### PROBLEM DESCRIPTION
Render the entries starting at the line that contains "Click the Opacity value field" and ending at the line that contains "pos(192,261)" as a JSON list of strings, one string per line, leaving out blank lines.

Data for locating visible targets
--------

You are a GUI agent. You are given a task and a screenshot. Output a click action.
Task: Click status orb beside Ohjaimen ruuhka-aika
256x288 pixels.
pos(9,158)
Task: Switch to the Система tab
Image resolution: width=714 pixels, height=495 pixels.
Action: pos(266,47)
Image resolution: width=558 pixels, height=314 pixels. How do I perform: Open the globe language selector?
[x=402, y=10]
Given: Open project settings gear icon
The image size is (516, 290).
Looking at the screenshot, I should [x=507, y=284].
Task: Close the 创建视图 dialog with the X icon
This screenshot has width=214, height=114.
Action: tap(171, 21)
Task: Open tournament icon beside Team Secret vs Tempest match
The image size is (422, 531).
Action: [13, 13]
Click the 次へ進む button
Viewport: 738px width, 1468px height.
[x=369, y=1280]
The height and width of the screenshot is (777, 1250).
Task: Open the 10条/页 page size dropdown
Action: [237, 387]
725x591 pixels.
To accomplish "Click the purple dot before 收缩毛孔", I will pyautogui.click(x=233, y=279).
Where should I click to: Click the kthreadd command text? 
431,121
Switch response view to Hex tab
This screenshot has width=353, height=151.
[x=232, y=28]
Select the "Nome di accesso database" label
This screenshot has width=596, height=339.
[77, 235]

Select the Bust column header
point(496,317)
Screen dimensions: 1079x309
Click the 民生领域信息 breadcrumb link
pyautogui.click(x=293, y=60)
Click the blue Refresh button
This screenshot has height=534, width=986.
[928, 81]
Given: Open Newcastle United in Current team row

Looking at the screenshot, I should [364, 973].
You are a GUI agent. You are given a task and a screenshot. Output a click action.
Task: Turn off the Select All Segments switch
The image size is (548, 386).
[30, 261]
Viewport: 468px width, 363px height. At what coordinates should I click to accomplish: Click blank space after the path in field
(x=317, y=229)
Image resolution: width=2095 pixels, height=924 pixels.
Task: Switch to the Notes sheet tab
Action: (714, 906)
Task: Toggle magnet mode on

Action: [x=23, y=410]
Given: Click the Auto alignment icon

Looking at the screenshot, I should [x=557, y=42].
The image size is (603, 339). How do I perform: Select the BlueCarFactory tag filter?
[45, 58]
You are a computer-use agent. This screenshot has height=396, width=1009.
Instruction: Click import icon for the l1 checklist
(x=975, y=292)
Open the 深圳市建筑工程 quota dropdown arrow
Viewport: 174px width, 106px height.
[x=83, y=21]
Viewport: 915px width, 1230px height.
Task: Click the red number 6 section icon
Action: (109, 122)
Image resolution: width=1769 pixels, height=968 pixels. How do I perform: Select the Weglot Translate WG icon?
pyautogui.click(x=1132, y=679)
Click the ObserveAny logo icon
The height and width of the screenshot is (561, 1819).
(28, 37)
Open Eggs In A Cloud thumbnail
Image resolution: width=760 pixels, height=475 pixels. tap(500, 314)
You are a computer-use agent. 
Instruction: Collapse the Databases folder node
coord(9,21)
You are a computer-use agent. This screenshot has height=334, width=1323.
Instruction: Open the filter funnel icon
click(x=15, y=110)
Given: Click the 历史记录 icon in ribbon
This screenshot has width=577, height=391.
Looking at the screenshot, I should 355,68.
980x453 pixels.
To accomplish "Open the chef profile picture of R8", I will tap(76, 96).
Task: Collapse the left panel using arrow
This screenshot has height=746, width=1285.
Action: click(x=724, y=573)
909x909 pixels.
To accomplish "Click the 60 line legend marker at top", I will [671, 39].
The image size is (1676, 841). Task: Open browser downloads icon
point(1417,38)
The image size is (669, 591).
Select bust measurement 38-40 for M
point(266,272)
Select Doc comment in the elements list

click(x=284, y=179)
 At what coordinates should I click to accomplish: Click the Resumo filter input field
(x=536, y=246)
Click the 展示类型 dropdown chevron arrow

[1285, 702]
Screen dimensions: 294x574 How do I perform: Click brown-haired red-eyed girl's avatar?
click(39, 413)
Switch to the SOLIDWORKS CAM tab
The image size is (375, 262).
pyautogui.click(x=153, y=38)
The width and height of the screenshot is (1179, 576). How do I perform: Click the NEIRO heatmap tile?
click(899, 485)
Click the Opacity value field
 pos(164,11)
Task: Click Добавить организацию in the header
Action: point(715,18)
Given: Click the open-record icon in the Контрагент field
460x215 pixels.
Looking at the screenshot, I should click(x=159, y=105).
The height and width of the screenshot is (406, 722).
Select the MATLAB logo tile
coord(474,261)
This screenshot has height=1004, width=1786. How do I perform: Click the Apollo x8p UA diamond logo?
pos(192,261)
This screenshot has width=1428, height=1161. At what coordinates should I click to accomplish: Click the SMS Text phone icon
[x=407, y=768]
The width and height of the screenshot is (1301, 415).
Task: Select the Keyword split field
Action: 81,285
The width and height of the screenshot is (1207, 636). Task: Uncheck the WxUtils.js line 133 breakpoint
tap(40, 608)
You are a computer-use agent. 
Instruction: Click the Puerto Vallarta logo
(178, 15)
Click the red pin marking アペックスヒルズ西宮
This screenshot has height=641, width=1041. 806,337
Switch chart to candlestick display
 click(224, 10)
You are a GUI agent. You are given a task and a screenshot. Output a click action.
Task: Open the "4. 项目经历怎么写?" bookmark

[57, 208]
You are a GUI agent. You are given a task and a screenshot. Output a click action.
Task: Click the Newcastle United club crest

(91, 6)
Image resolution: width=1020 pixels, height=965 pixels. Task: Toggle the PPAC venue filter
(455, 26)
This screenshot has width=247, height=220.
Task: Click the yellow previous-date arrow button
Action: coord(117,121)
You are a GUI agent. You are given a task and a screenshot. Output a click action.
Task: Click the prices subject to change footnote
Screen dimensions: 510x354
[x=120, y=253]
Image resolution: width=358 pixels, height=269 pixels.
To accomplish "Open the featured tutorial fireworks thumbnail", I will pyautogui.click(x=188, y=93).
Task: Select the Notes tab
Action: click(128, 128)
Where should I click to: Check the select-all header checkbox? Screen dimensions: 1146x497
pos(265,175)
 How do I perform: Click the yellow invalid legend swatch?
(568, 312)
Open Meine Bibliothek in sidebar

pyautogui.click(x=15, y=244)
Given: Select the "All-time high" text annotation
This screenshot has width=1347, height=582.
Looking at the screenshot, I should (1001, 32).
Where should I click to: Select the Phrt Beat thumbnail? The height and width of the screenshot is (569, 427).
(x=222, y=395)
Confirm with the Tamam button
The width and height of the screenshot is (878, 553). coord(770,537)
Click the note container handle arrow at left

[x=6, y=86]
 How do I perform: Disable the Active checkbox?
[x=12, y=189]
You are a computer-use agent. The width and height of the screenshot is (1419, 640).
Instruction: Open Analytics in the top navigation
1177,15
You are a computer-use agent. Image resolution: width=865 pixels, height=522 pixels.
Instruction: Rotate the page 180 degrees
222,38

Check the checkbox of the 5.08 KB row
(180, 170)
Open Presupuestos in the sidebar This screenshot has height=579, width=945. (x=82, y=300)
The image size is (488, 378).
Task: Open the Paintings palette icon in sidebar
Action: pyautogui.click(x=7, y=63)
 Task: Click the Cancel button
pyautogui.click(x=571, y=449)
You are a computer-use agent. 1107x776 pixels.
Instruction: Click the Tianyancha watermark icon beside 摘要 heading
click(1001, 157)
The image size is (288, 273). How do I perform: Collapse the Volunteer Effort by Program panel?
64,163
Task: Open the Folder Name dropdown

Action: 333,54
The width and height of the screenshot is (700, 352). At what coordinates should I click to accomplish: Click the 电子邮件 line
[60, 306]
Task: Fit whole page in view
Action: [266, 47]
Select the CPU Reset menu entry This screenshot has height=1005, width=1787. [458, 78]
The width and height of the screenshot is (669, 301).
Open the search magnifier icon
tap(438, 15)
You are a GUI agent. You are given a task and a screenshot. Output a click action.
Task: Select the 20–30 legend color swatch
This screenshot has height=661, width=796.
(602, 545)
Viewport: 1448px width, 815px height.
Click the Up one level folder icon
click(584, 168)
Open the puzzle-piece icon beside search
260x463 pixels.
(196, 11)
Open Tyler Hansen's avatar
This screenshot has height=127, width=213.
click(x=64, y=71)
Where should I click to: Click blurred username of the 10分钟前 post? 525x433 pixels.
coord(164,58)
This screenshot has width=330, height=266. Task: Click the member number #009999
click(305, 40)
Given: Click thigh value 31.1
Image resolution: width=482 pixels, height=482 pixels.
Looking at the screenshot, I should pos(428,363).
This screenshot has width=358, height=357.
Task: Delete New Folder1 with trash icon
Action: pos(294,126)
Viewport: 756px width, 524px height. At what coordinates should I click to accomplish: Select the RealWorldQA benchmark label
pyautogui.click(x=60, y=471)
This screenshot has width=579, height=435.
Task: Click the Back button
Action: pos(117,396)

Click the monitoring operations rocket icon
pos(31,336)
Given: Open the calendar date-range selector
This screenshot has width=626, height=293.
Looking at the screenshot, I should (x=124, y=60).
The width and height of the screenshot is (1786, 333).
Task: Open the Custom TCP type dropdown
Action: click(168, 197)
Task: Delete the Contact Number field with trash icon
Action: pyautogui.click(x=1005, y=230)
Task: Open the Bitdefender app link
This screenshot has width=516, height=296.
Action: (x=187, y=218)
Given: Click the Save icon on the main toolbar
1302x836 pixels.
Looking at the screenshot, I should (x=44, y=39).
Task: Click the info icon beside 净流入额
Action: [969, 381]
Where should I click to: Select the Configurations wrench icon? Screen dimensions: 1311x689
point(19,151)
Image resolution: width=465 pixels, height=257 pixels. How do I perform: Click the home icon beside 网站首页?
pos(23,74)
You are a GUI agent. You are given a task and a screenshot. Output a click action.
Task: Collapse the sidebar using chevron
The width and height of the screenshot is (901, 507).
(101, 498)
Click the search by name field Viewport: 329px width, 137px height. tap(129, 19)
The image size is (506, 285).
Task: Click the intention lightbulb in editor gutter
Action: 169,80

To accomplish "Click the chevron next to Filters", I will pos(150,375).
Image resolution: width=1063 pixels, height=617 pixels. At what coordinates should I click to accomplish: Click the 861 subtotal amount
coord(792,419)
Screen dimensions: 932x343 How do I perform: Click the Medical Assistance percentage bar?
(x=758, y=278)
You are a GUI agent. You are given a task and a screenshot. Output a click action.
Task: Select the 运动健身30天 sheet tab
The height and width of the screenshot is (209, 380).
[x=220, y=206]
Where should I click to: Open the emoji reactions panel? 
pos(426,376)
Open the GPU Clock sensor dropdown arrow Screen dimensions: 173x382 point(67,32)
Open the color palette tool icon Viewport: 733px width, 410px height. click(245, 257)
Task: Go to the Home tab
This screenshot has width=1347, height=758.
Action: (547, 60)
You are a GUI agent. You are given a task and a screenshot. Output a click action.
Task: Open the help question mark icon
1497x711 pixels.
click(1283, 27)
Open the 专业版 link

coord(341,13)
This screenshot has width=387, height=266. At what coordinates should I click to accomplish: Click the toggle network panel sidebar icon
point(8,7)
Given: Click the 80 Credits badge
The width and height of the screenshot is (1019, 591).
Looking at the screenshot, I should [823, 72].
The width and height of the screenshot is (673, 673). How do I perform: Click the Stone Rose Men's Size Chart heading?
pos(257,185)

--------

### SOLUTION
[
  "Click the Opacity value field",
  " pos(164,11)",
  "Task: Click Добавить организацию in the header",
  "Action: point(715,18)",
  "Given: Click the open-record icon in the Контрагент field",
  "460x215 pixels.",
  "Looking at the screenshot, I should click(x=159, y=105).",
  "The height and width of the screenshot is (406, 722).",
  "Select the MATLAB logo tile",
  "coord(474,261)",
  "This screenshot has height=1004, width=1786. How do I perform: Click the Apollo x8p UA diamond logo?",
  "pos(192,261)"
]